Con lo anterior, la evaluación gonioscópica sistemática del ángulo permite no solo determinar el grado de apertura angular, sino también detectar signos relevantes de glaucoma secundario, o sospecha de glaucoma, o signos latentes que requieran monitoreo frecuente al paciente. Frente a la responsabilidad que esto implica, Phu y colaboradores (2019) realizaron un estudio con el fin de evaluar la forma en que los profesionales describen y registran los hallazgos gonioscópicos, así como determinar el grado de concordancia entre optómetras y oftalmólogos en la valoración del ángulo de la cámara anterior.
Para ello, los autores analizaron retrospectivamente 101 pacientes atendidos en una clínica colaborativa de glaucoma, en quienes la gonioscopía fue realizada de forma independiente por un optómetra y un oftalmólogo, ya fuera generalista o especialista en glaucoma. Los autores compararon la descripción de la estructura angular más profunda visible, la pigmentación trabecular, la configuración del iris y otros hallazgos gonioscópicos.
Los resultados mostraron una concordancia moderada para la identificación de las estructuras angulares, aunque esta aumentó considerablemente cuando se aceptaban diferencias de un nivel en la clasificación. Asimismo, se observó una escasa documentación de características como la pigmentación trabecular y la configuración del iris, a pesar de su valor para la detección de glaucomas secundarios.

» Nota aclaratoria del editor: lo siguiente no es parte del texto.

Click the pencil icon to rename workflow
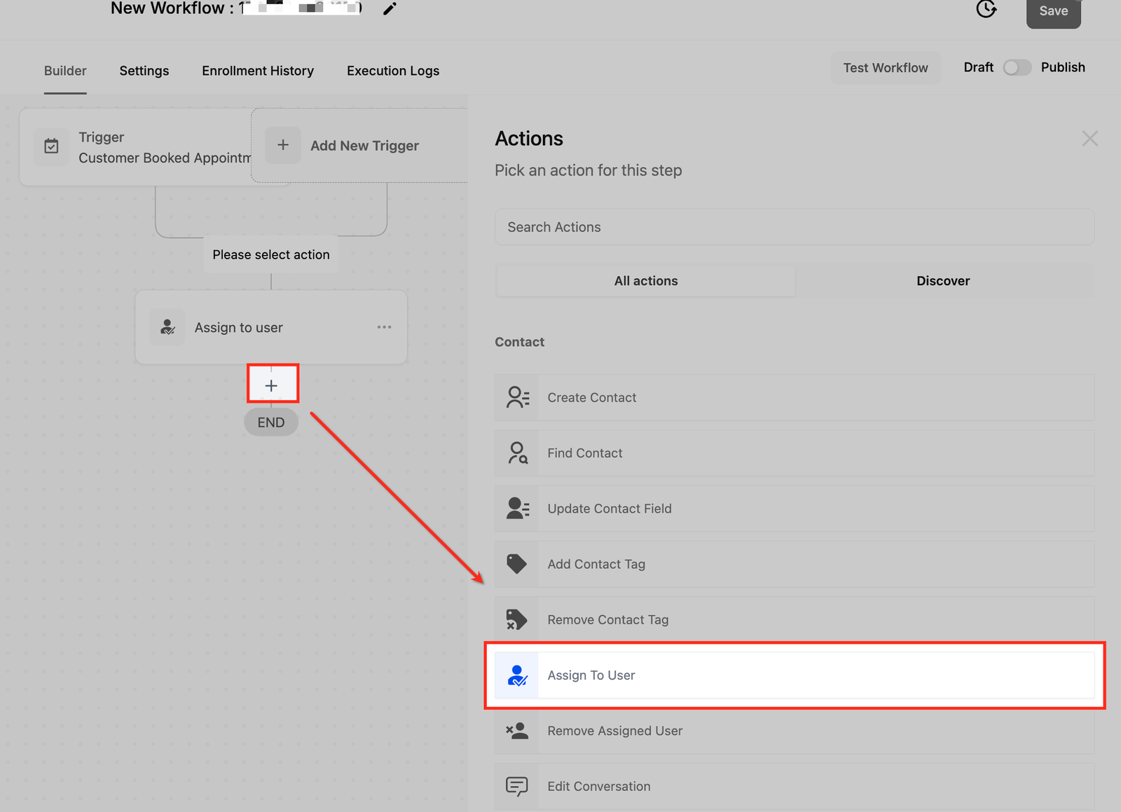1121x812 pixels. tap(390, 9)
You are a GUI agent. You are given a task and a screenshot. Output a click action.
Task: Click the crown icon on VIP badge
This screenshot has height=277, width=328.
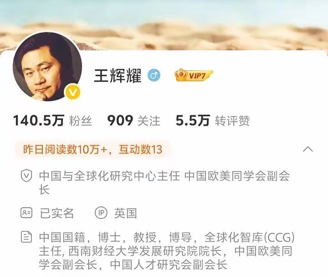pos(181,75)
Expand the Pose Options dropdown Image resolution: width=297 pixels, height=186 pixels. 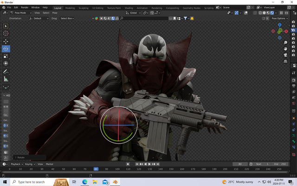pos(279,19)
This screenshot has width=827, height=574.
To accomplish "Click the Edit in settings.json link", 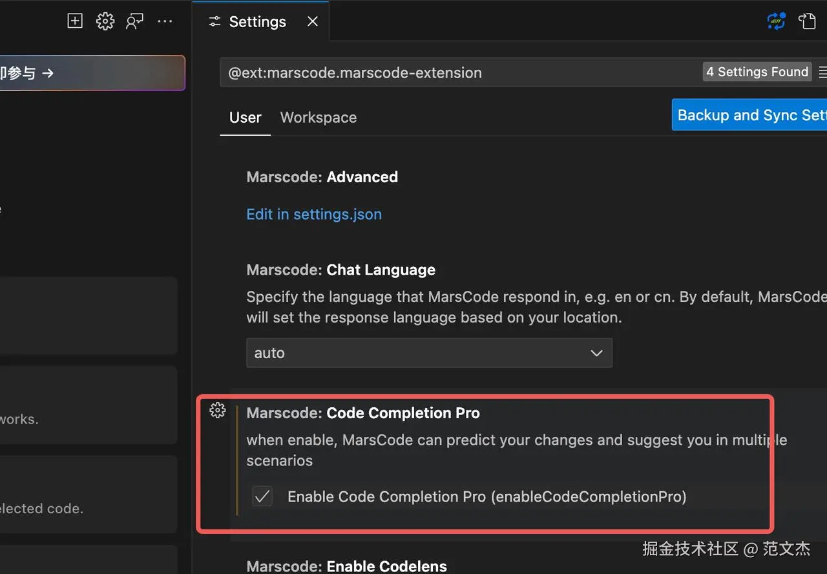I will click(314, 214).
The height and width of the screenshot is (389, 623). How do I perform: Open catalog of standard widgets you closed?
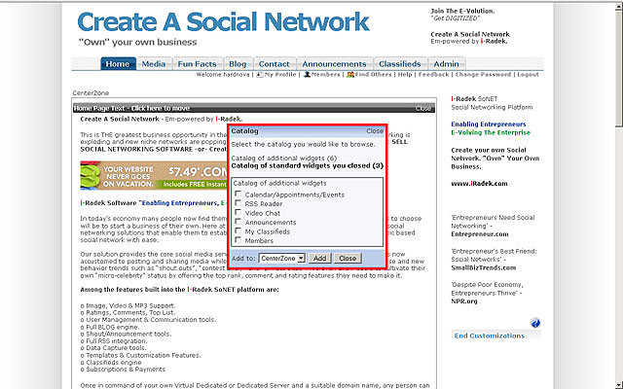click(x=307, y=165)
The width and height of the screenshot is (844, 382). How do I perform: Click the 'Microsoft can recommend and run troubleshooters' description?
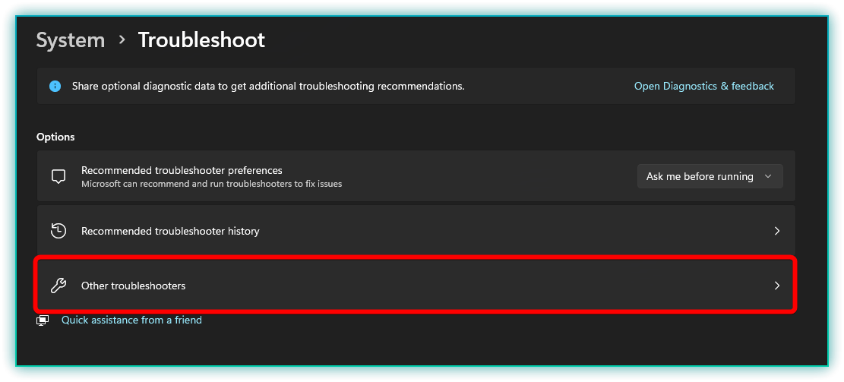(x=211, y=184)
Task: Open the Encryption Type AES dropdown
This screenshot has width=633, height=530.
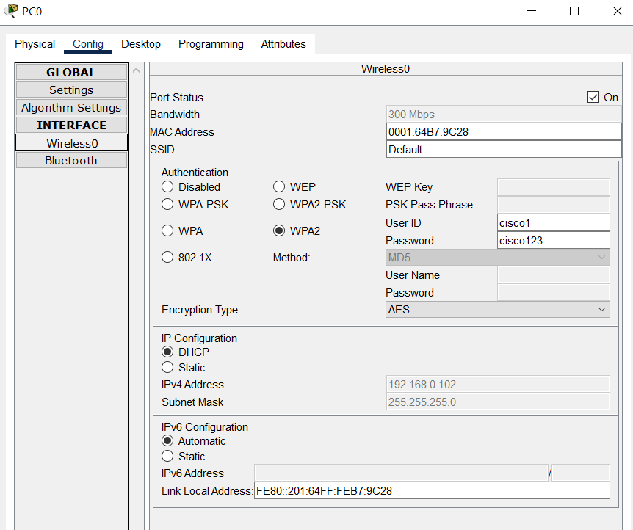Action: point(497,310)

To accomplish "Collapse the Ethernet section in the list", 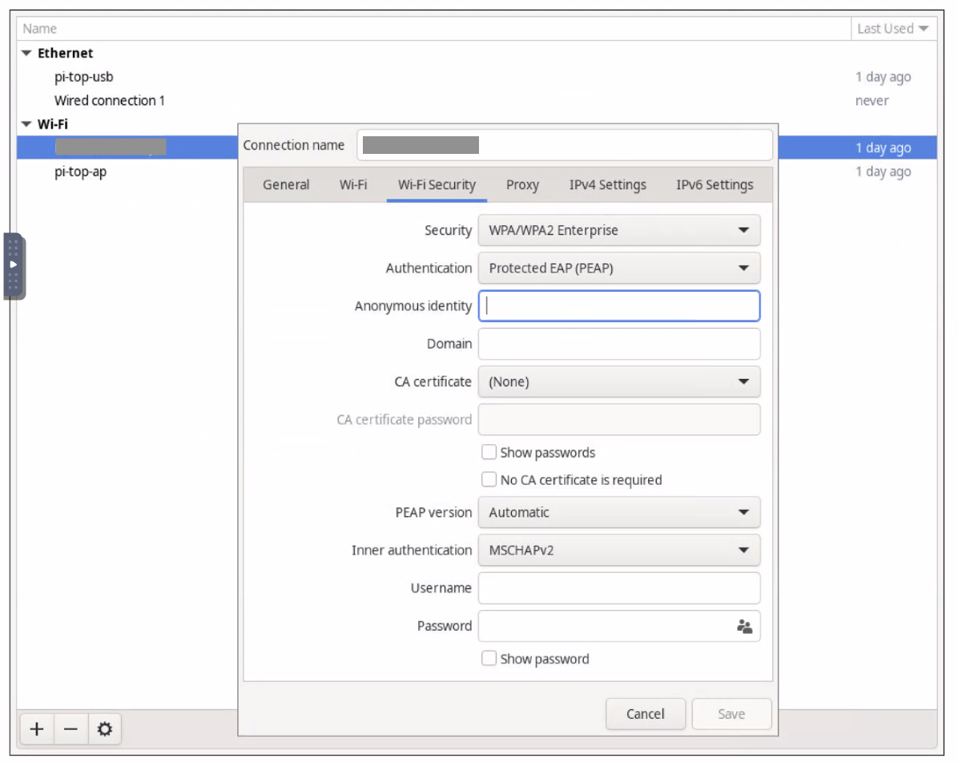I will coord(26,53).
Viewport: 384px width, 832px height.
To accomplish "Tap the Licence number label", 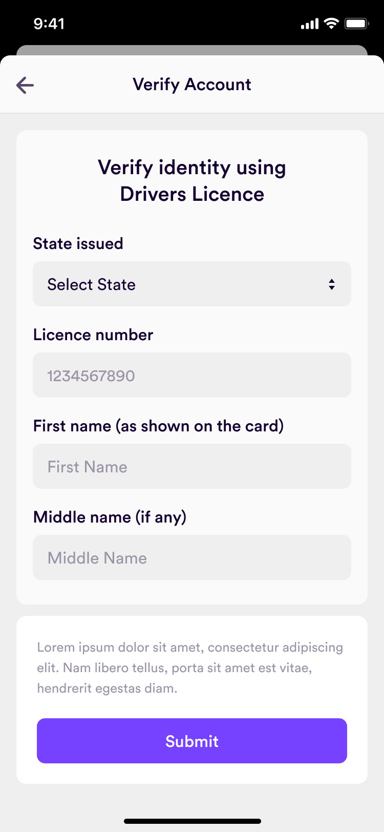I will pos(93,335).
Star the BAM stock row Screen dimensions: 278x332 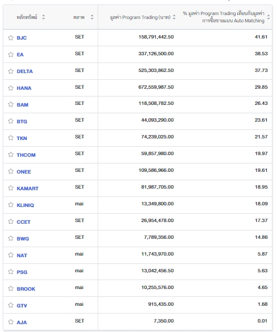tap(11, 104)
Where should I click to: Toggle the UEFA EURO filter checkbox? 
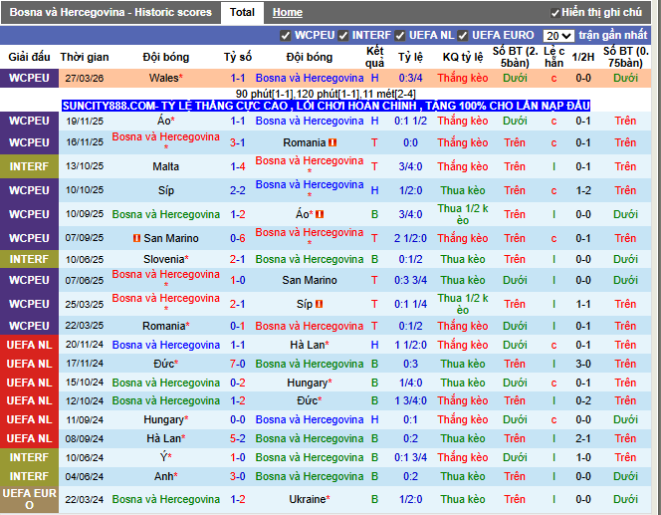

Los autores resaltan que, a pesar de estas variaciones en la descripción anatómica, la concordancia clínica para diferenciar ángulos abiertos de cerrados fue excelente, y el acuerdo con el diagnóstico final fue superior al 90 %, tanto para optómetras como para oftalmólogos.
Así las cosas, una documentación más robusta, consistente y uniforme de las estructuras angulares, la pigmentación, la línea de Sampaolesi y otros signos relevantes favorecerían la comunicación interdisciplinaria, la integración de historias clínicas electrónicas y el desarrollo de estrategias de teleoftalmología y seguimiento colaborativo del glaucoma.
Adaptado de:
1. Phu J, Wang H, Khuu SK, Zangerl B, Hennessy MP, Masselos K, et al. Anterior Chamber Angle Evaluation Using Gonioscopy: Consistency and Agreement between Optometrists and Ophthalmologists. Optometry and Vision Science. el 1 de octubre de 2019;96(10):751–60. doi:10.1097/OPX.0000000000001432 PubMed PMID: 31592958.